Но способность к стихийному взрыву - только одна и не самая характерная сторона образа этой женщины. Во время погрома в Жан-Барте «спокойнее всех вела себя Маэ. Надо добиваться своих прав, но зачем все разрушать?» И пыталась помешать громить шахту. Но в колонне забастовщиков, тронувшейся из Жан-Барта в другие шахты, чтобы остановить работу, Маэ шла «с затуманенным взглядом, словно перед ней уже вырисовывалась вдали обетованная страна справедливости». Ради этой обетованной страны она способна была вытерпеть бесконечные муки, принести величайшие жертвы; перешагнуть предел человеческих страданий.

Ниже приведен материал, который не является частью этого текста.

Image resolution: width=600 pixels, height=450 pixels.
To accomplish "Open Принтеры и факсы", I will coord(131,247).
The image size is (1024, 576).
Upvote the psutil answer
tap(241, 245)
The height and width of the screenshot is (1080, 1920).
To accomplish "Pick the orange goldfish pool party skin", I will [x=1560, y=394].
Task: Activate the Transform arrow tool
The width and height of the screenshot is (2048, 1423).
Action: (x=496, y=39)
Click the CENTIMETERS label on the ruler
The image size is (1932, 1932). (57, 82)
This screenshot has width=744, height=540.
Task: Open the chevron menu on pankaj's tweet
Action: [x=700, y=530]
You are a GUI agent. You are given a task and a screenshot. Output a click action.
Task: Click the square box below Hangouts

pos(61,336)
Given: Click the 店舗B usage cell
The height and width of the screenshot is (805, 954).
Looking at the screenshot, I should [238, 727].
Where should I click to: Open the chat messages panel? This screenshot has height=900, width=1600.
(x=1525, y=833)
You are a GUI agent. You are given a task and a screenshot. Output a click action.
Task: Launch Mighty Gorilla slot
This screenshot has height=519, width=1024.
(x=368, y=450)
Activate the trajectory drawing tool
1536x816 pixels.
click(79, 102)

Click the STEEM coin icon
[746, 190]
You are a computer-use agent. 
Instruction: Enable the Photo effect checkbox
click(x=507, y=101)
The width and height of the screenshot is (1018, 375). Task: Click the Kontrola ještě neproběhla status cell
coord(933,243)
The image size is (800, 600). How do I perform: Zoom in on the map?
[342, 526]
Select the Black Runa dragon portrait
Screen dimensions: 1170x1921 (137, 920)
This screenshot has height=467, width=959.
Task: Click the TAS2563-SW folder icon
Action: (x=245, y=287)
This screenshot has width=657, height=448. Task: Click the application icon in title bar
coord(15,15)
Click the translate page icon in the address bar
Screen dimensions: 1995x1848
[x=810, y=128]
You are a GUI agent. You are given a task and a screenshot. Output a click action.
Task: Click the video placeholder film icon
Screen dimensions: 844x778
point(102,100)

Маэ считала, что лучше было бы, конечно, «не прекращая работы, заставить Компанию быть справедливой. Но раз уже ее прекратили, нельзя выходить на работу, покуда справедливость не будет восстановлена. В этом она была непоколебима». И непоколебима осталась даже, тогда, когда «пришли последние времена».
Не много времени потребовалось, чтобы в полный упадок пришли дела семьи, где и дети с десяти лет зарабатывали на жизнь. Отнесено к старьевщику жалкое имущество, вплоть до холста с тюфяков и носового платка за два су. Но чете Маэ пришлось поступиться и большим, с чем горечь потери необходимого имущества не могла сравниться. Мать недавно еще грозила, что своими руками прикончит Ленору, Анри, Жанлена, если они вздумают нищенствовать. Но поистине не было жертвы, перед которой остановилась бы жена Маэ в своей страстной жажде справедливости. Чтобы продержаться, она «теперь сама посылала их на улицу»; дети гордой Маэ «бродили по дорогам и просили милостыню». Мало того, она говорила, что всё десять тысяч углекопов Монсу «с посохом и сумой пойдут по миру, как нищие, обходя несчастный край». Однако дети Маэ приходили из своих странствий с пустыми руками: шахтеры сами были задавлены нищетой, а обыватели вооружены «благоразумием», и в семье Маэ умирала от голода Альзира - девочка, которой счастье рисовалось в виде очень теплого дома, «где дети играют и едят сколько им угодно». А сам Маэ, не в силах помочь, шагал из угла в угол, «ударяясь о стену, словно отупевший зверь, который уже не узнает своей клетки».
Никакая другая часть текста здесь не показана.